Tuesday, October 28, 2008

Best Part of a Writer's Week

I never worked daily newspapers, so I have no idea what that pressure is like. I imagine it's like cooking: Get as ready as you can and still all hell is going to break loose and the minute you open the doors people are complaining they've waited too long. And so with filing stories with a daily I'll bet. "Jones! Police scanner says there's a jumper on 19th street. Get there!"
And it wouldn't just be get there, it would be get there, talk to police, climb onto the bridge and try to interview the potential jumper, find his family, talk to them, call the guy's boss, describe the sight as he leapt and the sound as he landed, call it all into rewrite within five minutes and have it all accurate and whew! Get the follow up for the paper's internet site. That is amazing pressure and that is why so many news stories aren't great: We readers have the luxury to say: "Why didn't he interview the cabbie who brought the guy to the bridge?" when that would have taken hours or days just to locate the cabbie and poor Jones only had 45 minutes to get there, grab the interviews, put the puzzle together and put it out there. And hope he was right.
I, however, have spent my life at magazines. We publish once a month. True, a lot more is expected of my features than what's expected of Jones, but I do have the time-luxury of thinking about who to call and how to find their numbers, even if unlisted, to get what I want.
But since moving to Texas I've worked for a weekly. Not nearly the same as a daily, but still more pressure than a monthly that gives you a two month lead time. At the local alternative, we've got a Pulitzer Prize winning boss. We've got two reporters who have both been the southwest's Reporters of the Year a couple of times and are somewhat legend. We've got a former Newsweek Senior Editor, a theater critic who saw my father when he came through Texas in Gore Vidal's The Best Man 45-years ago, a culture editor who, if he wasn't a gumba, would be considered one of the best music/arts editors in the country, a Calendar editor guy who knows more about movies--and almost as much about sports--than anyone I've ever met, a guy working to become a Catholic priest who's smarter than half the bishops I've met, a young punk who might very well become very very famous one day if he'll start kissing my butt a little, and a young woman food reviewer who writes the best food reviews I've ever seen. It is simply a brilliant staff and an honor to be among them.
And the best part of the week is today. Today I turned a story in that's to run as a feature but not the cover story. That means about 1,500 words. I'd done 5 interviews and read nearly 150 pages of PDF studies to get the gist of what the hell I was talking about. But it was due Friday. And Friday there was nothing. So I worked the weekend and then yesterday five people called me back and let me interview them. And then I wrote my story, and finished it today--the day we go to press because the paper comes out tomorrow--and turned it in at about noon.
Then you sit. You sit at your computer and wait. You know your Pulitzer-winning and very astute boss is going to come back at you with questions and you can't go anywhere because you're going to have to answer them.

## GIVEN MATERIAL

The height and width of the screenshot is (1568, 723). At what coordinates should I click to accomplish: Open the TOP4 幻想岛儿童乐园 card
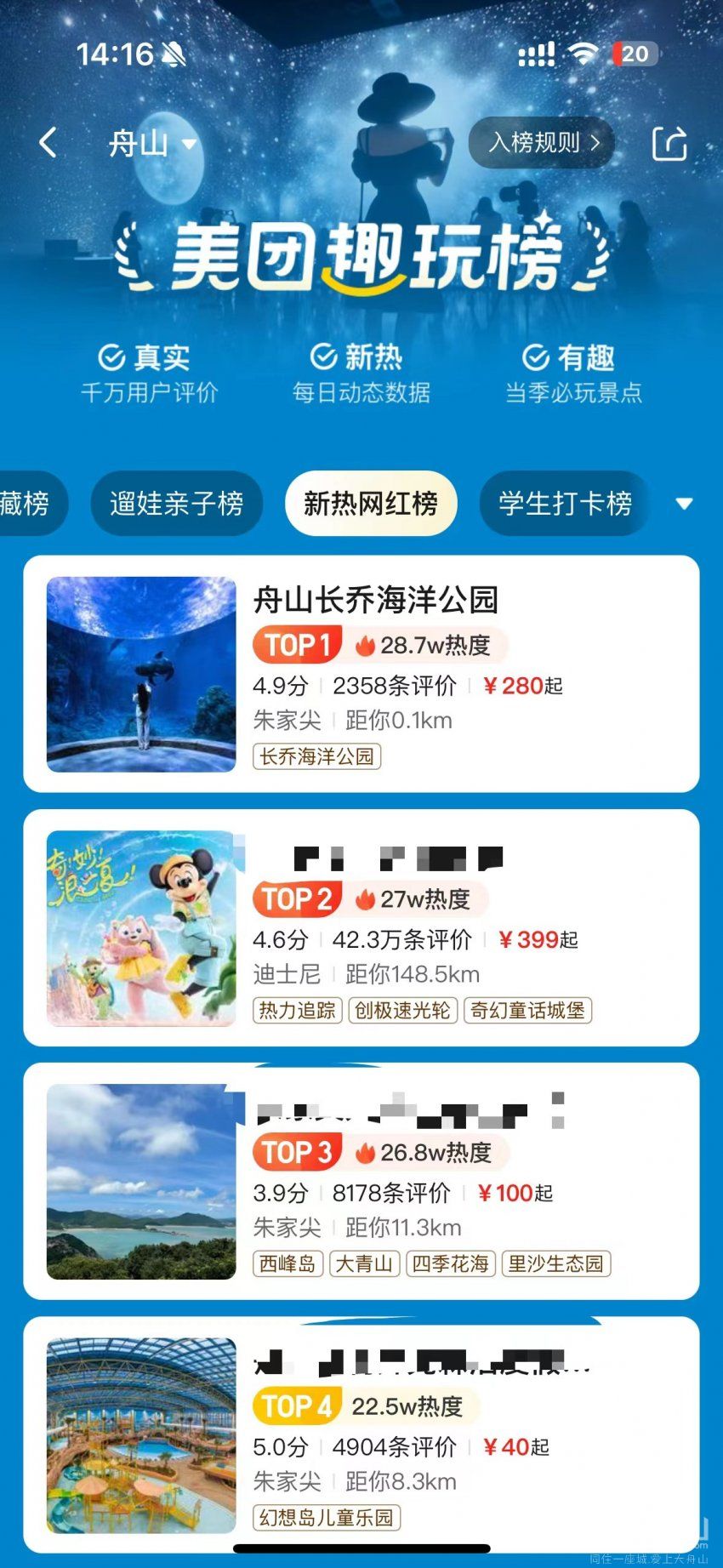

## EXERCISE SET
• 1. In the blog post about a writer's week, how many words does a feature that is not the cover story run to?
• 2. Resume the blog post about the best part of a writer's week, continuing it from its last sentence.

## ANSWER SET
• 1. About 1,500 words.

• 2.
And then at 5 PM, just two hours to press time, she does. "Peter, there's a lot of good material here but you've got too much scientific jargon in there. Also, I need quotes from X, Y and Z. Oh, and don't forget Q. Get back to me in half-an-hour."
And of course that's impossible. But that's when the race is on and you've been given a directive and a direction that you didn't see as the writer and now you've got to find out cell phone numbers for people with whom you've never talked, you've got to find them in the field or on vacation, you've got to google your butt off to translate the science into language people will bother to read.....And at the same time the kids are saying: "Hey dad! Where the heck's the dinner? I'm starving!"
And so you're playing the phone and the computer and chopping garlic at the same time.
For the record, I had so many new calls to make in the last hour before the paper would have gone to press with a hole in it--and I'd be without a job in the business forever--that I just made Basmati rice, cooked off 2 pounds of chopped meat, strained it, then cooked a head of garlic, a sweet onion, diced, carrots, zuccini, fresh green beans, tomatoes, pulled peas, added salt, pepper, achote from the jungle that I happen to have for coloration and flavor, a pint of chicken stock I made last week and just hoped it would all come out alright.
At the same time I got the pig's food together: a zuccini, a banana, a head of lettuce, tomato ends, a cucumber, a quarter of a seedless watermelon, rice, left over home made fries from last night, half a head of celery, organic baby carrots, a couple of red peppers, a bag of chopped scallions, a bag of white bread, three pounds of grain, a granny smith apple, and a bag of chips.
So in the frantic moment, the pig eats well, the story got done and now our food is just simmering wonderfully.
AND I'M going to take a moment to call a particular gal who's got my attention.
That danger zone, that critical moment, man, I live for those. They're always scary, I'm never sure I can get it done, but man, I live for those moments. And they happen about once every couple of weeks.
And I am going to sleep very very well tonight. It's my best sleep till the next time I get put in the crosshairs.
"Yeah, baby," as Madeleina would say, "think you're tough? Try me."

1 comment:

Jorge Luis Villacorta Santamato said...

Mmmmm... if you like it... is OK.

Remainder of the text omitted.